Tous les gros clubs sont-ils partants?
Non. En Allemagne, le Bayern et Dortmund par exemple sont très attachés à la Bundesliga, compétition préférée des supporters. «C'est un choc des cultures», a lâché le patron du Borussia Hans-Joachim Watzke. En Italie, l'administrateur délégué de l'AC Milan Ivan Gazidis, estime qu'«il ne peut y avoir des propositions qui conduisent à une rupture avec les championnats nationaux».
Côté Paris SG, le président Nasser Al-Khelaifi siège personnellement au comité exécutif de l'UEFA, hostile au projet, tandis qu'Andrea Agnelli, patron de la Juventus, est très proche d'Aleksander Ceferin, président de l'UEFA.
«Il ne faut pas s'enflammer sur le projet de Superligue», fait valoir un dirigeant de club européen. «Il ne se passera rien tant que, 1. l'UEFA n'aura pas validé son projet de nouvelle Ligue des champions (à l'horizon 2024, NDLR), 2. tant que les Anglais n'auront (...) pas obtenu les réformes qui rendront leur Premier League plus compétitive.»
Le projet est-il réaliste?
Dans l'état actuel des calendriers, non.
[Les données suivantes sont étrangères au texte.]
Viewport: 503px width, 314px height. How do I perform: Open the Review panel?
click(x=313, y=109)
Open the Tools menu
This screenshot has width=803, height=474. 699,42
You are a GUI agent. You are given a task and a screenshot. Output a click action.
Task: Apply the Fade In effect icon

Pour caser une Superligue dans la saison, il faudrait soit tronquer les championnats nationaux, soit réduire drastiquement les rendez-vous des équipes nationales, soit entrer en concurrence directe avec la très prestigieuse Ligue des champions.
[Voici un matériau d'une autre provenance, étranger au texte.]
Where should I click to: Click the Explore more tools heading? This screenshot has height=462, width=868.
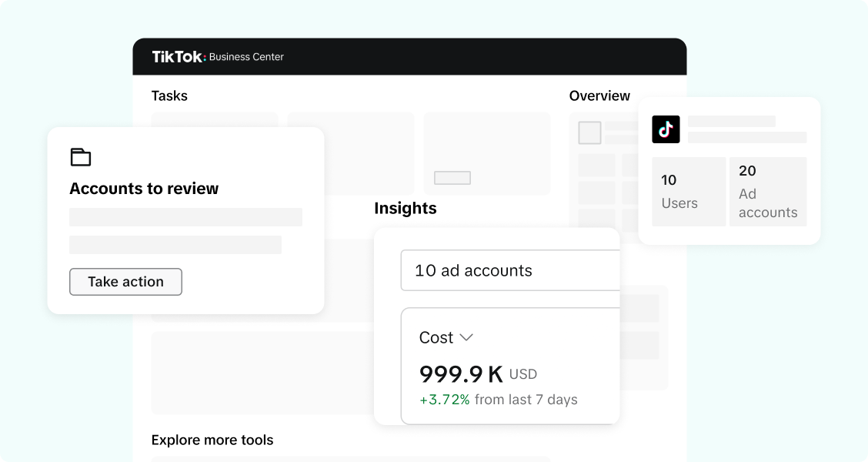(x=212, y=440)
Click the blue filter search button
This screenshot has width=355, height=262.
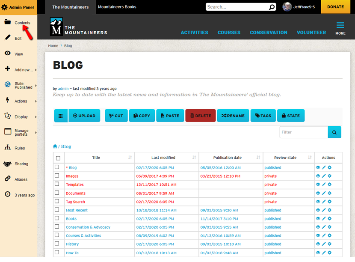(x=334, y=132)
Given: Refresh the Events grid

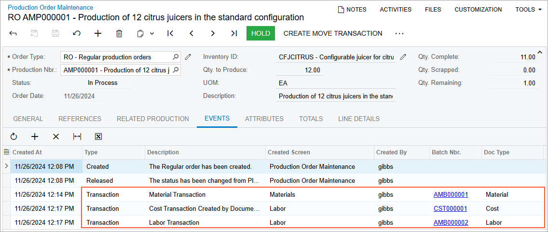Looking at the screenshot, I should (x=14, y=136).
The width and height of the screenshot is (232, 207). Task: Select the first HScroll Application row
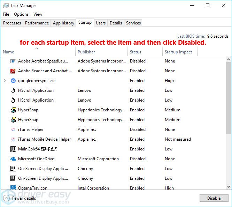(36, 90)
Le cas s'est produit au basket, et les meilleurs clubs sont restés fidèles à l'Euroligue, au détriment des nouvelles compétitions. Certains estiment également que les droits TV d'une telle compétition seraient très inférieurs à ce qu'en attendent ses promoteurs.
«Les télévisions ne veulent pas de Superligue. Elles veulent une bonne Liga espagnole, une bonne Serie A, une bonne Bundesliga, beaucoup de produits, pas un seul», assure à l'AFP Javier Tebas, président de la Liga.
Projet réel ou coup de bluff?
Plusieurs acteurs du football voient dans ce projet un levier de pression avant la renégociation des droits TV et du format de la Ligue des champions en 2024.
«Ces projets sortent toujours au moment où l'UEFA discute de ses nouveaux droits sur trois ans, et on voit apparaître des stratégies, à mon avis, de pression», remarque Tebas.
A chaque réforme précédente, l'UEFA a en effet fini par accepter plus d'équipes des grands championnats dans sa compétition reine. Elle pourrait être poussée à organiser des phases de groupes plus longues pour assurer plus de matches.
Que dit la FIFA?
Difficile d'imaginer un tel «big bang» sans l'aval de la FIFA... qui dément pourtant soutenir le projet: «Je m'intéresse à la Coupe du monde des clubs, pas à la Superligue», a déclaré la semaine dernière Gianni Infantino, le patron de la FIFA, qui rêve d'un Mondial des clubs élargi.
La FIFA «tente de trouver des sources de revenus additionnelles», analyse Kieran Maguire, maître de conférence à l'Université de Liverpool spécialisé en économie du football.
Et l'instance mondiale pourrait envisager de «voler les joyaux de la couronne de l'UEFA, à savoir la Ligue des champions» pour monter sa propre compétition avec les meilleurs clubs, prévient-il.